PROBLEM DETAILS: Return only these lines: the one that contains "Viewport: 862px width, 542px height." and every line after it through the end of the listing, exactly, without pictures.

EXTRACTED INFORMATION:
====
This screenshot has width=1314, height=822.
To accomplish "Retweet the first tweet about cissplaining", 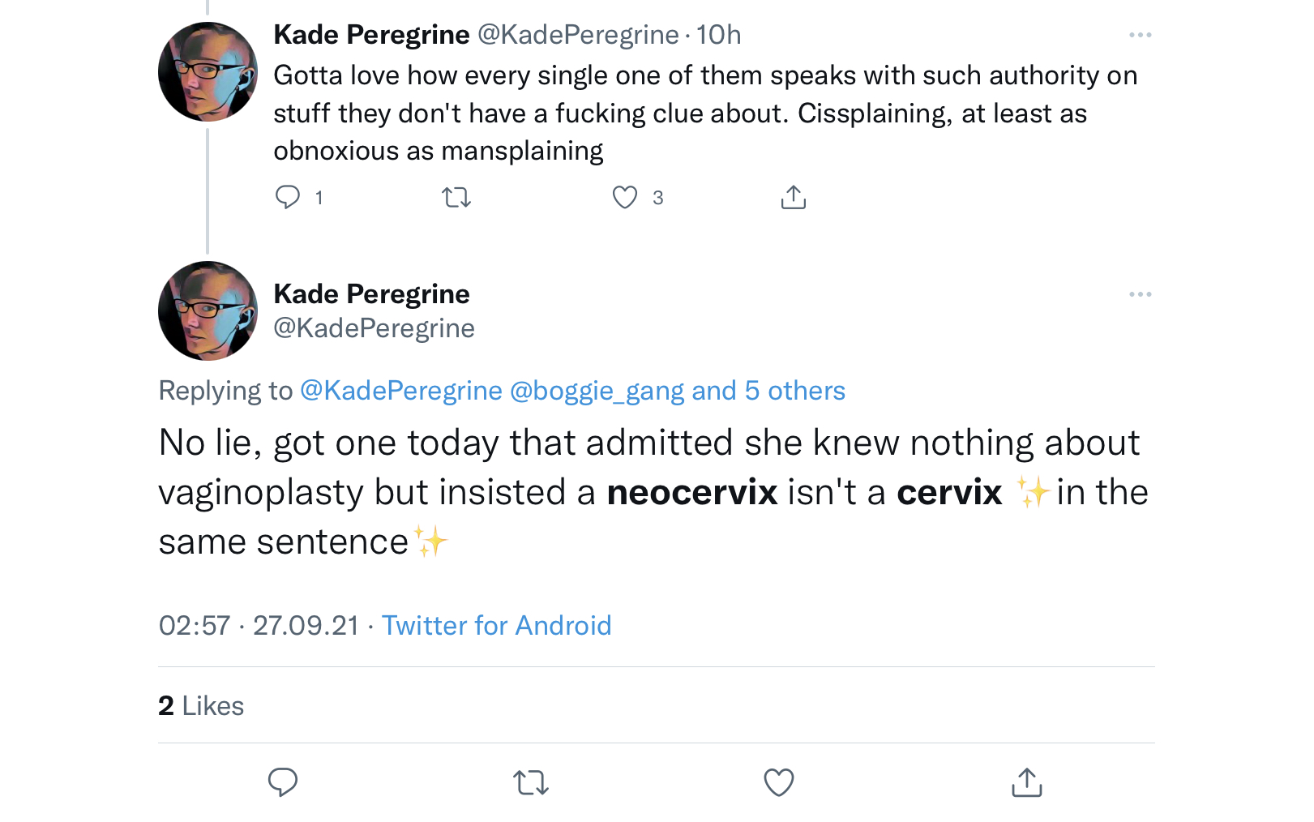I will (456, 197).
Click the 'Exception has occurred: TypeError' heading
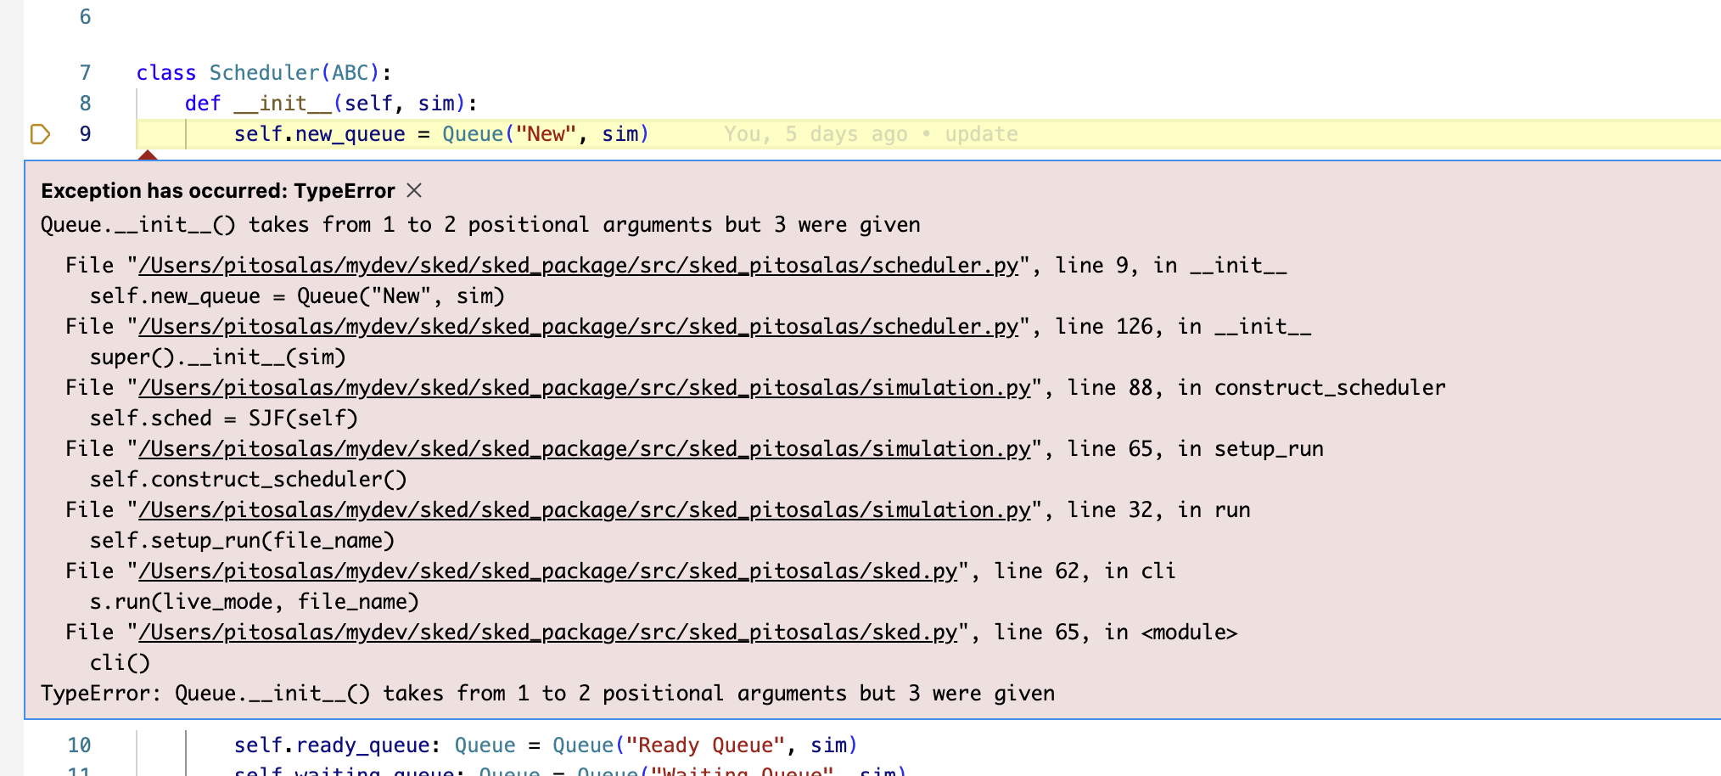The height and width of the screenshot is (776, 1721). click(218, 191)
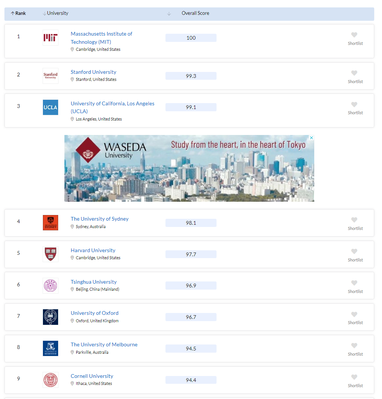Sort by Overall Score column arrow

click(169, 14)
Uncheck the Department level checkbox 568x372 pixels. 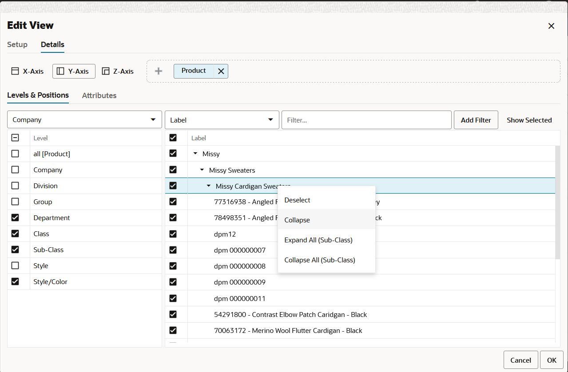pos(15,218)
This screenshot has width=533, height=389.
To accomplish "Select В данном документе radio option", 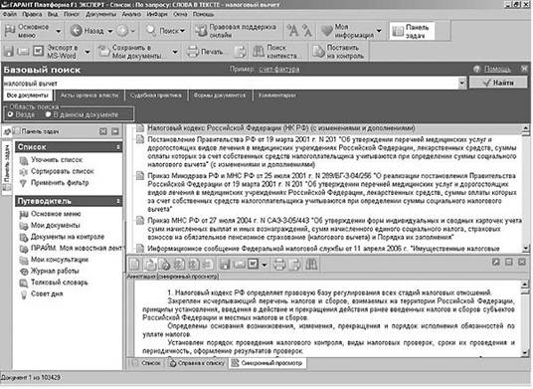I will coord(48,114).
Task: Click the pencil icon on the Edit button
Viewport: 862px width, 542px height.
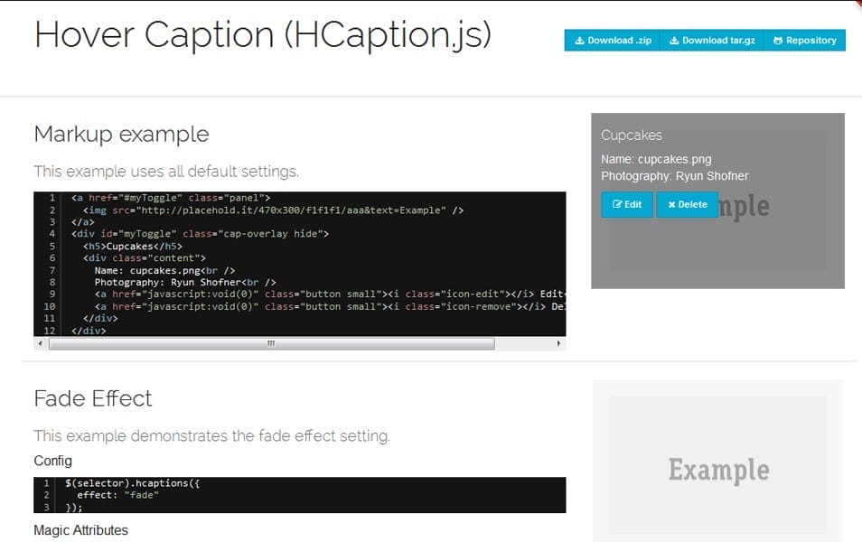Action: [617, 205]
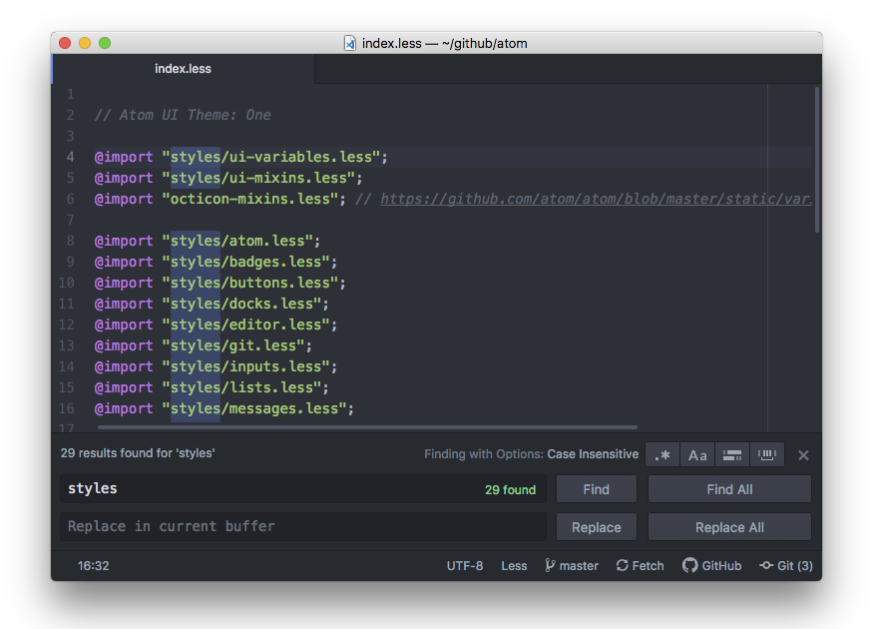Select the index.less tab
878x629 pixels.
pos(183,69)
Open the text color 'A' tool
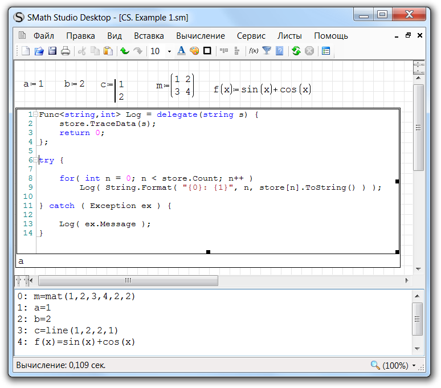Image resolution: width=441 pixels, height=388 pixels. [x=181, y=51]
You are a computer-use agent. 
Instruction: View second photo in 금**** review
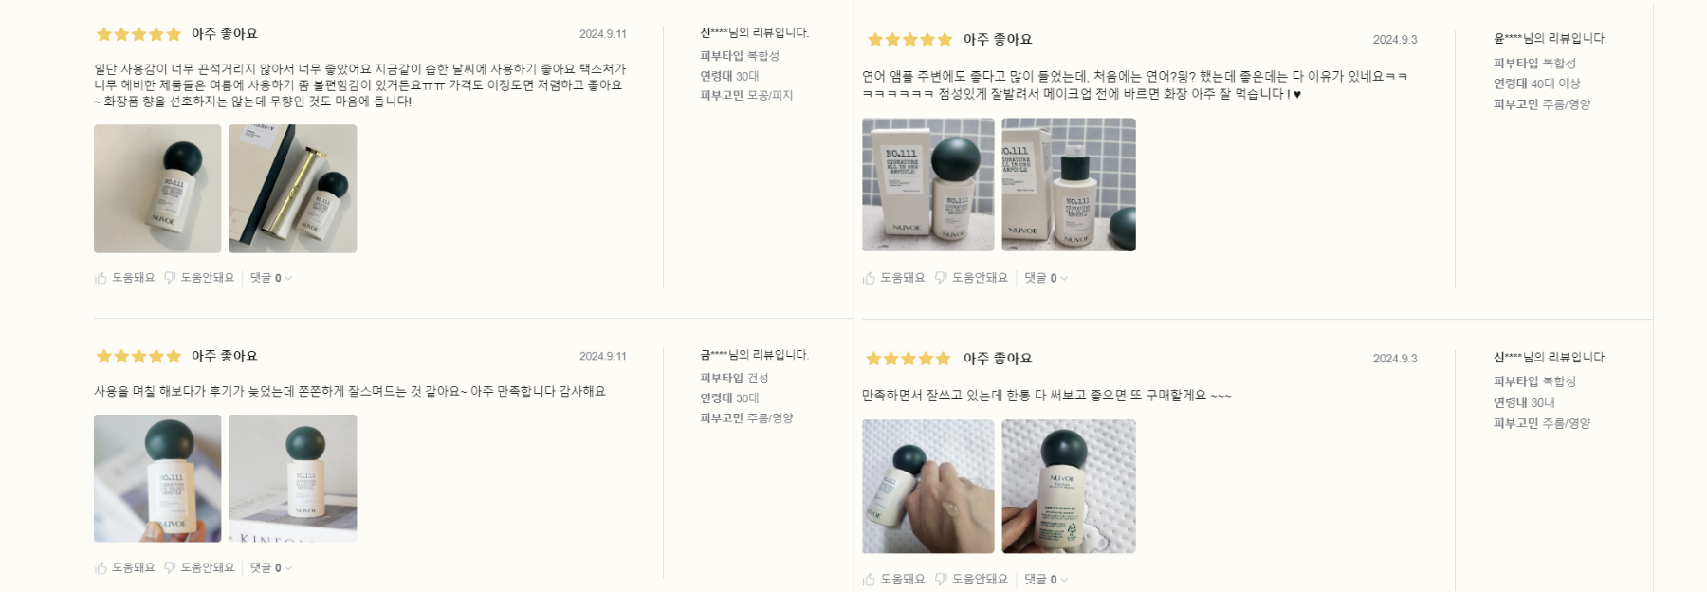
====
TASK OUTPUT:
Viewport: 862px width, 542px height.
Action: [617, 205]
Select the index.less tab
878x629 pixels.
pos(183,69)
Open the text color 'A' tool
Image resolution: width=441 pixels, height=388 pixels. [x=181, y=51]
You are a computer-use agent. 
Instruction: View second photo in 금**** review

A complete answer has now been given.